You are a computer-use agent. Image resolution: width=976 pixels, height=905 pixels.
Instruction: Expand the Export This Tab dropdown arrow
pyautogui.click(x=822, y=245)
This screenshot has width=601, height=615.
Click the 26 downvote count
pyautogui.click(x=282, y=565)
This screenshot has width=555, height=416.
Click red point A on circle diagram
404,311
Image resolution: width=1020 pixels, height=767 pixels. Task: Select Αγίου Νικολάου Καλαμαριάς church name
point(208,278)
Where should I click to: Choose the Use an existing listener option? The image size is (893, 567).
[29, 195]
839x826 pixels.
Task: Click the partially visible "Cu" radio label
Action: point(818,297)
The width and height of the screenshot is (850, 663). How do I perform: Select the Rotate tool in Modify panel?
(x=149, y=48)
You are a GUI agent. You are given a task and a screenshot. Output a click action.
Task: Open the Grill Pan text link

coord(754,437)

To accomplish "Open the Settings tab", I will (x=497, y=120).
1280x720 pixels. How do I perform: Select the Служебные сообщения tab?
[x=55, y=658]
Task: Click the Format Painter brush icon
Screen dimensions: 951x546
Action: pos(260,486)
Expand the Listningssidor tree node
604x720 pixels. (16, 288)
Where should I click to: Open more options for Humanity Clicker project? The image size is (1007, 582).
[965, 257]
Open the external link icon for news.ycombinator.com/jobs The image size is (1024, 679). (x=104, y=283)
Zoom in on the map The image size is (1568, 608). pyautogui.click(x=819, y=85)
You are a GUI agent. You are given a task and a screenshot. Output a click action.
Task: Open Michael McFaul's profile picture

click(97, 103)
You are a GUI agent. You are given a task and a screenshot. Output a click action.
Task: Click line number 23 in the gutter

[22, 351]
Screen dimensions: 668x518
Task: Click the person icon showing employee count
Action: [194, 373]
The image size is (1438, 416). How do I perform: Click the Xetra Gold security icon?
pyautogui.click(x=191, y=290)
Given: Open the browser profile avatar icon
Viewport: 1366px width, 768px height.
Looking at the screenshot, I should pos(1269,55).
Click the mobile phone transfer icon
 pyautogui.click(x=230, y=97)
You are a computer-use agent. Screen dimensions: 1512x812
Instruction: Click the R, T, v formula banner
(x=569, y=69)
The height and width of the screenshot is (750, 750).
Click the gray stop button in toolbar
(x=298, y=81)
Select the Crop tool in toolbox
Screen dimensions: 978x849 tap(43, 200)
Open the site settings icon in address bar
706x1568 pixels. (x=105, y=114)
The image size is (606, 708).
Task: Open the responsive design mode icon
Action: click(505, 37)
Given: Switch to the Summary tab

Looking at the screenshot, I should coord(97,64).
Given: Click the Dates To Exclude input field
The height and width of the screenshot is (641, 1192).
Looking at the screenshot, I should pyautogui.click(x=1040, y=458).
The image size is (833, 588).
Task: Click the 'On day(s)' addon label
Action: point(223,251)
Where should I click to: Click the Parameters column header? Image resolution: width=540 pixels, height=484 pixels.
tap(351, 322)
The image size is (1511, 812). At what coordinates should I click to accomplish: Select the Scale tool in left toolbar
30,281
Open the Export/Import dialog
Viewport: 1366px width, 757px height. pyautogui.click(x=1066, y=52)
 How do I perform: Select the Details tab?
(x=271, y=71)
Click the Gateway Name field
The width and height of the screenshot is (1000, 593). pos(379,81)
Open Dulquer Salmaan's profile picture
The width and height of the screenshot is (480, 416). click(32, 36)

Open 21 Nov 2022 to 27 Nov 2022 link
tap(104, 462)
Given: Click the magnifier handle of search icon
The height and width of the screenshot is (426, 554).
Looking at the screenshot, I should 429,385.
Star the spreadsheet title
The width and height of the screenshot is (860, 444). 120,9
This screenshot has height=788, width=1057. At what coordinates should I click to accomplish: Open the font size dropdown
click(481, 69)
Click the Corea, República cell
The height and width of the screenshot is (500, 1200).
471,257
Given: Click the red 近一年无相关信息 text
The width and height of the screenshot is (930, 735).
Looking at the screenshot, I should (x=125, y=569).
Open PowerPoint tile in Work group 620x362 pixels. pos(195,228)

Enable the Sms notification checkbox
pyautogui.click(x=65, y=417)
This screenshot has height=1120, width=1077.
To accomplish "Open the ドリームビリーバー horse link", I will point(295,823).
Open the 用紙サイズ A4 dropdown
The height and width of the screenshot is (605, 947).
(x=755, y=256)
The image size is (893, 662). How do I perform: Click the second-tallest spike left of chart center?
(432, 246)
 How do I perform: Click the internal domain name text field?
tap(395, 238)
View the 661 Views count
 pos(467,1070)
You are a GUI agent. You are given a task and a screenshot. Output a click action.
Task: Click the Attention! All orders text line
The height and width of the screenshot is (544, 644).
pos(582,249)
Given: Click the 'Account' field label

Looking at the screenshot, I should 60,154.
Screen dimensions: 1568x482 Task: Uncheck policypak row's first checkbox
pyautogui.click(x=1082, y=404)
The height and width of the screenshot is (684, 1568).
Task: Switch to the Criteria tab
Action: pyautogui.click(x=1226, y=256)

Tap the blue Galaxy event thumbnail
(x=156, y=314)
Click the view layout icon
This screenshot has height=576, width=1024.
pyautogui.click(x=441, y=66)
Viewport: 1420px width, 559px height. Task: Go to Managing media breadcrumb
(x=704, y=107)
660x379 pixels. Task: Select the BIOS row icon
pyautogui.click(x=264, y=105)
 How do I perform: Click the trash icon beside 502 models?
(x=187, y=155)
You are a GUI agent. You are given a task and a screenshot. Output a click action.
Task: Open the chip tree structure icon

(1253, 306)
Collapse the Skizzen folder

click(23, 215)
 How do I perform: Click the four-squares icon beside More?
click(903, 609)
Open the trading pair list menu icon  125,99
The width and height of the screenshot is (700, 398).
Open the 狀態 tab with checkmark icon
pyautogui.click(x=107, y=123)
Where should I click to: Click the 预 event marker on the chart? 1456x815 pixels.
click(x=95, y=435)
□ □ □
ABOUT THIS EXERCISE = Nothing is to be left out. Repeat the whole listing exactly.

SOLUTION TO THE PROBLEM =
You are a computer-use agent. Image resolution: width=976 pixels, height=905 pixels.
Instruction: Expand the Export This Tab dropdown arrow
pyautogui.click(x=822, y=245)
This screenshot has width=601, height=615.
Click the 26 downvote count
pyautogui.click(x=282, y=565)
This screenshot has width=555, height=416.
Click red point A on circle diagram
404,311
Image resolution: width=1020 pixels, height=767 pixels. Task: Select Αγίου Νικολάου Καλαμαριάς church name
point(208,278)
Where should I click to: Choose the Use an existing listener option? The image size is (893, 567).
[29, 195]
839x826 pixels.
Task: Click the partially visible "Cu" radio label
Action: point(818,297)
The width and height of the screenshot is (850, 663). How do I perform: Select the Rotate tool in Modify panel?
(x=149, y=48)
You are a GUI agent. You are given a task and a screenshot. Output a click action.
Task: Open the Grill Pan text link

coord(754,437)

To accomplish "Open the Settings tab", I will (x=497, y=120).
1280x720 pixels. How do I perform: Select the Служебные сообщения tab?
[x=55, y=658]
Task: Click the Format Painter brush icon
Screen dimensions: 951x546
Action: pos(260,486)
Expand the Listningssidor tree node
604x720 pixels. (16, 288)
Where should I click to: Open more options for Humanity Clicker project? The image size is (1007, 582).
[965, 257]
Open the external link icon for news.ycombinator.com/jobs The image size is (1024, 679). (x=104, y=283)
Zoom in on the map The image size is (1568, 608). pyautogui.click(x=819, y=85)
You are a GUI agent. You are given a task and a screenshot. Output a click action.
Task: Open Michael McFaul's profile picture

click(97, 103)
You are a GUI agent. You are given a task and a screenshot. Output a click action.
Task: Click line number 23 in the gutter

[22, 351]
Screen dimensions: 668x518
Task: Click the person icon showing employee count
Action: [194, 373]
The image size is (1438, 416). How do I perform: Click the Xetra Gold security icon?
pyautogui.click(x=191, y=290)
Given: Open the browser profile avatar icon
Viewport: 1366px width, 768px height.
Looking at the screenshot, I should pos(1269,55).
Click the mobile phone transfer icon
 pyautogui.click(x=230, y=97)
You are a computer-use agent. Screen dimensions: 1512x812
Instruction: Click the R, T, v formula banner
(x=569, y=69)
The height and width of the screenshot is (750, 750).
Click the gray stop button in toolbar
(x=298, y=81)
Select the Crop tool in toolbox
Screen dimensions: 978x849 tap(43, 200)
Open the site settings icon in address bar
706x1568 pixels. (x=105, y=114)
The image size is (606, 708).
Task: Open the responsive design mode icon
Action: click(505, 37)
Given: Switch to the Summary tab

Looking at the screenshot, I should coord(97,64).
Given: Click the Dates To Exclude input field
The height and width of the screenshot is (641, 1192).
Looking at the screenshot, I should pyautogui.click(x=1040, y=458).
The image size is (833, 588).
Task: Click the 'On day(s)' addon label
Action: point(223,251)
Where should I click to: Click the Parameters column header? Image resolution: width=540 pixels, height=484 pixels.
tap(351, 322)
The image size is (1511, 812). At what coordinates should I click to accomplish: Select the Scale tool in left toolbar
30,281
Open the Export/Import dialog
Viewport: 1366px width, 757px height. pyautogui.click(x=1066, y=52)
 How do I perform: Select the Details tab?
(x=271, y=71)
Click the Gateway Name field
The width and height of the screenshot is (1000, 593). pos(379,81)
Open Dulquer Salmaan's profile picture
The width and height of the screenshot is (480, 416). click(32, 36)

Open 21 Nov 2022 to 27 Nov 2022 link
tap(104, 462)
Given: Click the magnifier handle of search icon
The height and width of the screenshot is (426, 554).
Looking at the screenshot, I should 429,385.
Star the spreadsheet title
The width and height of the screenshot is (860, 444). 120,9
This screenshot has height=788, width=1057. At what coordinates should I click to accomplish: Open the font size dropdown
click(481, 69)
Click the Corea, República cell
The height and width of the screenshot is (500, 1200).
471,257
Given: Click the red 近一年无相关信息 text
The width and height of the screenshot is (930, 735).
Looking at the screenshot, I should (x=125, y=569).
Open PowerPoint tile in Work group 620x362 pixels. pos(195,228)

Enable the Sms notification checkbox
pyautogui.click(x=65, y=417)
This screenshot has height=1120, width=1077.
To accomplish "Open the ドリームビリーバー horse link", I will point(295,823).
Open the 用紙サイズ A4 dropdown
The height and width of the screenshot is (605, 947).
(x=755, y=256)
The image size is (893, 662). How do I perform: Click the second-tallest spike left of chart center?
(432, 246)
 How do I perform: Click the internal domain name text field?
tap(395, 238)
View the 661 Views count
 pos(467,1070)
You are a GUI agent. You are given a task and a screenshot. Output a click action.
Task: Click the Attention! All orders text line
The height and width of the screenshot is (544, 644).
pos(582,249)
Given: Click the 'Account' field label

Looking at the screenshot, I should 60,154.
Screen dimensions: 1568x482 Task: Uncheck policypak row's first checkbox
pyautogui.click(x=1082, y=404)
The height and width of the screenshot is (684, 1568).
Task: Switch to the Criteria tab
Action: pyautogui.click(x=1226, y=256)

Tap the blue Galaxy event thumbnail
(x=156, y=314)
Click the view layout icon
This screenshot has height=576, width=1024.
pyautogui.click(x=441, y=66)
Viewport: 1420px width, 559px height. Task: Go to Managing media breadcrumb
(x=704, y=107)
660x379 pixels. Task: Select the BIOS row icon
pyautogui.click(x=264, y=105)
 How do I perform: Click the trash icon beside 502 models?
(x=187, y=155)
You are a GUI agent. You are given a task and a screenshot. Output a click action.
Task: Open the chip tree structure icon

(1253, 306)
Collapse the Skizzen folder

click(23, 215)
 How do I perform: Click the four-squares icon beside More?
click(903, 609)
Open the trading pair list menu icon  125,99
The width and height of the screenshot is (700, 398).
Open the 狀態 tab with checkmark icon
pyautogui.click(x=107, y=123)
Where should I click to: Click the 预 event marker on the chart? 1456x815 pixels.
click(x=95, y=435)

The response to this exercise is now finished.